Он перешагнул семидесятипятилетний порог, но поверить в это трудно: встречая его в Большом театре, неизменно видишь облик молодого, искрящегося творческими планами и проектами человека. Он продолжает посещать балетный класс не только как педагог, но и как танцовщик, который делает это каждый день. И я вижу в этом не физическую потребность, а духовную целостность, строгость отношения к себе и любовь к своей профессии. На него хочется равняться, ему хочется подражать, и его невозможно не любить. Пройдя такую большую, яркую, интересную жизнь в балете, в Большом театре, Михаил Леонидович снискал любовь и уважение каждого человека. Признаюсь, что «за глаза» его любовно называют «дядя Миша», и надеюсь, что этим я никак не уроню уважение и почтение к нему. В этом кроется большая сердечность к этому поистине великому артисту.
Имена Леонид и Михаил Лавровские – отец и сын – это культовые и «звездные» имена в истории русского балета. Именно они сами и писали эту историю своей собственной жизнью. Отец, Леонид Михайлович, прежде всего хореограф. На его счету более двенадцати балетов, и самый известный – это балет на музыку Сергея Прокофьева «Ромео и Джульетта», балет, который произвел революцию в театре, став, безусловно, шекспировским по сути и русским по духу.

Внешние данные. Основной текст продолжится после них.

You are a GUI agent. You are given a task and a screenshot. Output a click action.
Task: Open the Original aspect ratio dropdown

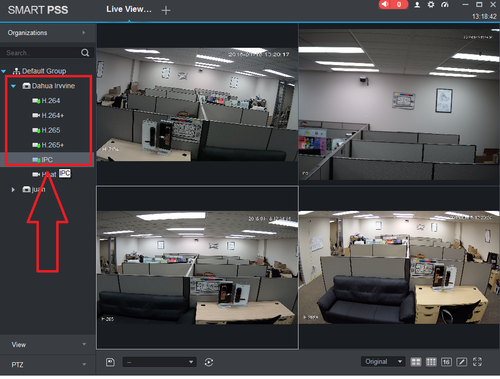point(383,362)
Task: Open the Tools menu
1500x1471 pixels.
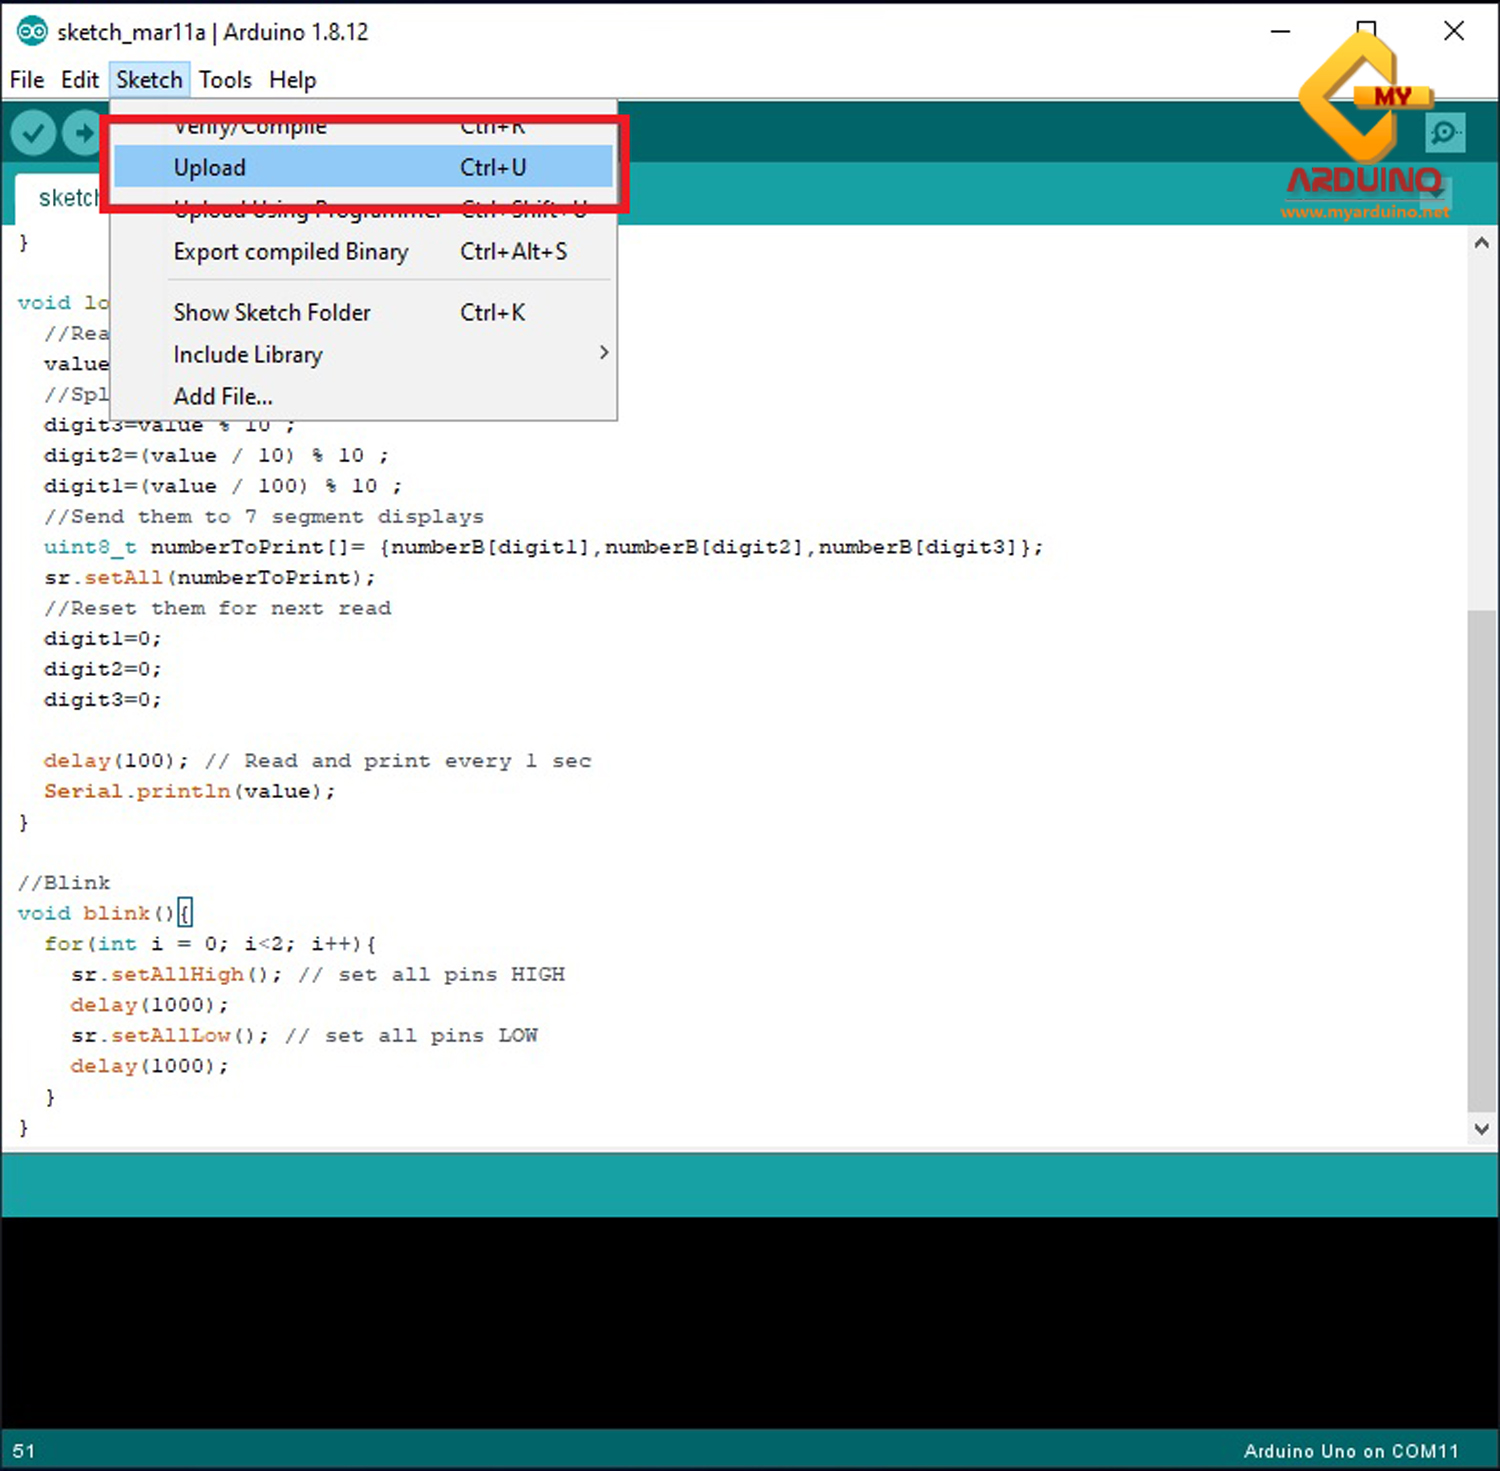Action: click(x=224, y=79)
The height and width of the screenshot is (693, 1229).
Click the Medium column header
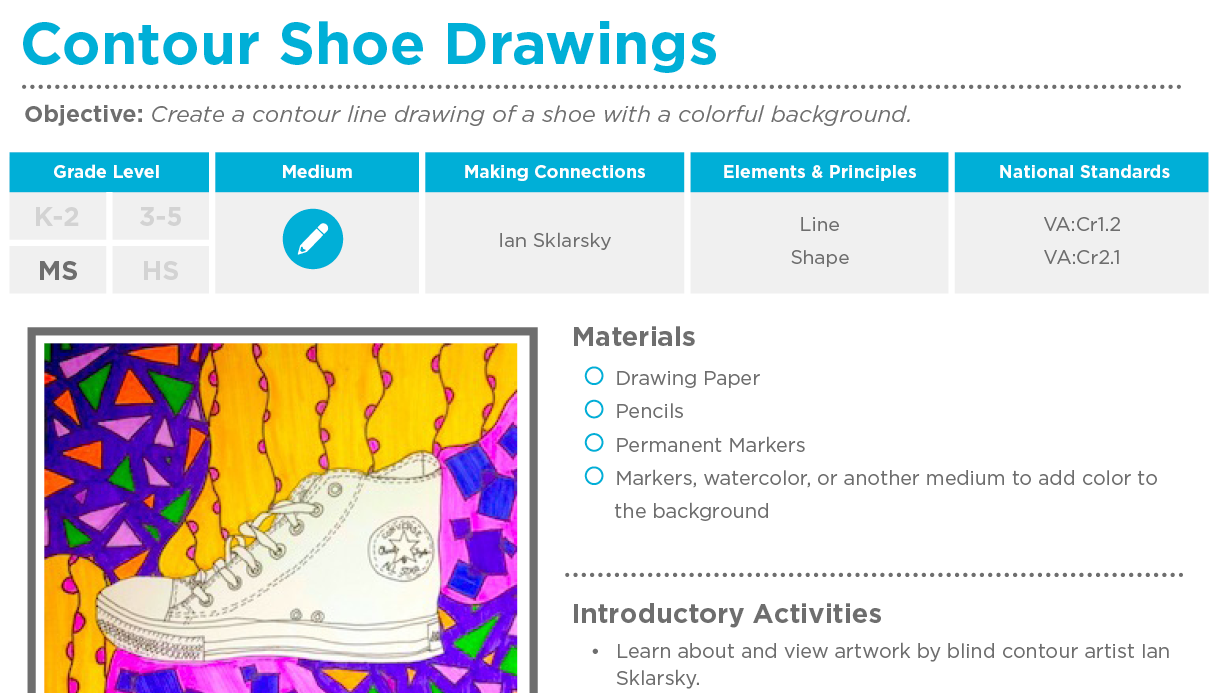pos(317,172)
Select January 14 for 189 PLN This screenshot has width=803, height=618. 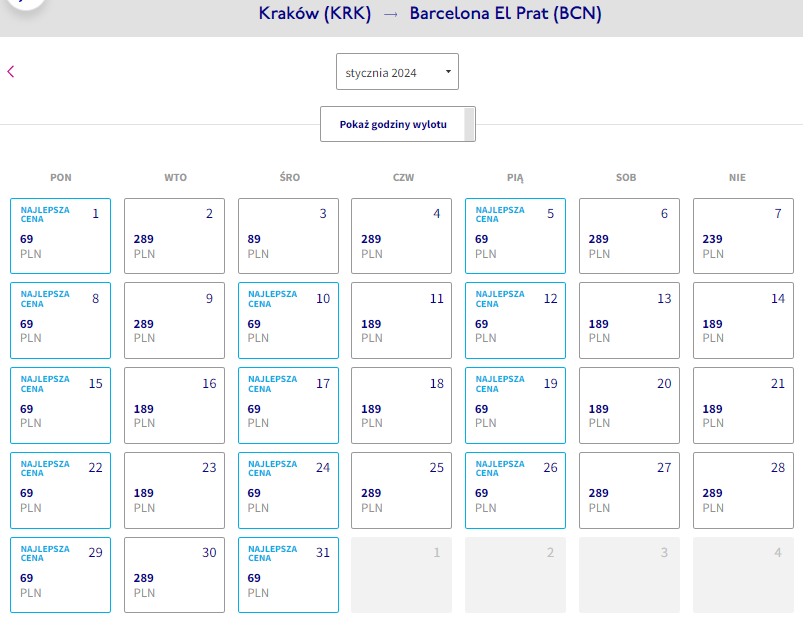(743, 321)
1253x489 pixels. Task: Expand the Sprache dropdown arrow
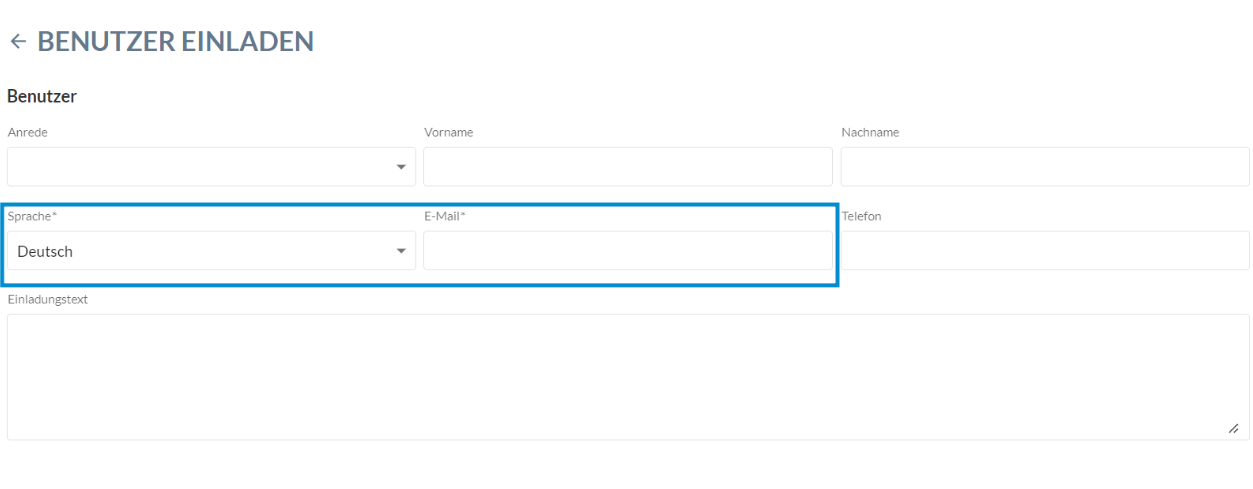click(401, 251)
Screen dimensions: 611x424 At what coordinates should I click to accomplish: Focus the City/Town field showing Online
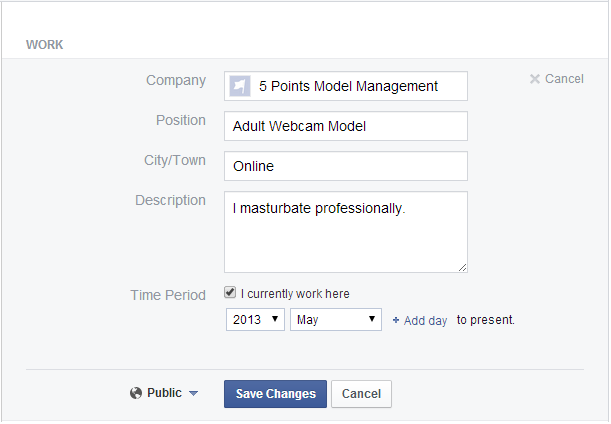coord(346,166)
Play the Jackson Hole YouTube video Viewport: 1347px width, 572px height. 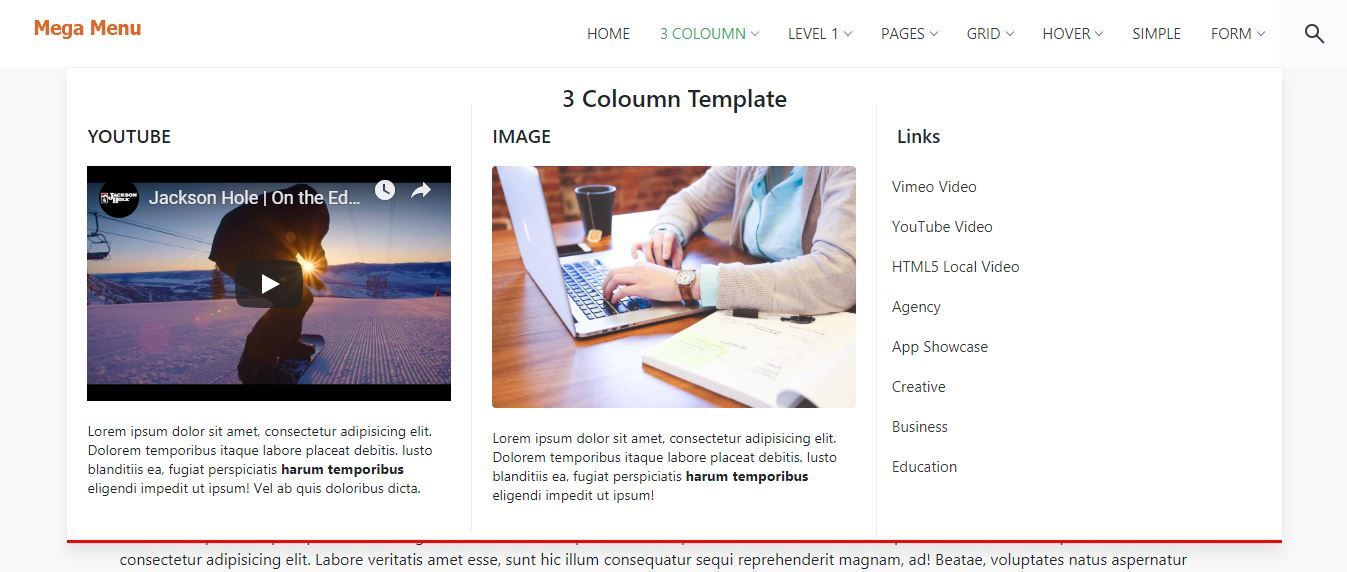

А сын, Михаил Леонидович, стал танцовщиком ярчайшим в той звездной плеяде шестидесятых, в которой рядом соседствовали мастера Николай Фадеечев, Владимир Васильев, Юрий Владимиров, Марис Лиепа, Александр Годунов и многие блистательные балерины. Имена – титанические. Каждый спектакль этих звезд был незабываемым, и в этой плеяде имя танцовщика Михаила Лавровского горит яркой звездой. А когда на сцене встречались сразу две звезды – например, в балете «Ангара», где на сцену выходили в разных партиях одновременно Владимир Васильев и Михаил Лавровский, или в «Спартаке», где на сцену выходили в разных партиях одновременно Марис Лиепа и Михаил Лавровский, – то это было настоящим праздником для зрителей. Рассказывая об этом, понимаю, какая я счастливая: я так много видела этих исполнителей на сцене, много раз видела Михаила Леонидовича на сцене – в «Спартаке», в «Жизели», в «Щелкунчике», в «Ромео и Джульетте» и даже счастливо становилась его партнершей на сцене. Какое счастье – смотреть в его глаза во время танца, чувствовать присутствие такого удивительного артиста рядом. Это остается в сердце как теплый, особый уголок, навсегда. Несмотря на то, что танец Лавровского запечатлен на кинопленке, его нужно было видеть на сцене. Его невероятное техническое совершенство – от природы он был наделен блистательным вращением, замечательным прыжком, и тот актерский заряд, который он нес партнерше, кордебалету и публике – конечно, надо было видеть воочию. Для тех, кто видел, забыть это было невозможно: будь то Спартак в одноименном балете, или Филипп в балете «Пламя Парижа», или Базиль в «Дон Кихоте», или царь Иван в «Иване Грозном». И несмотря на то, что он танцовщик гиперэмоциональный, даже роли принцев – Щелкунчика в балете «Щелкунчик» или Альберта в «Жизели» – становились невероятно самобытными и ни на что не похожими: тоже темпераментными, тоже искрометными, но очень-очень талантливыми. В балете не бывает достижений без огромного труда. И, конечно, за каждой удачей Михаила Лавровского всегда стоял огромный труд, титаническая работа в репетиционных залах, а критики всегда говорили, что его отличает талант, трудолюбие и индивидуальность.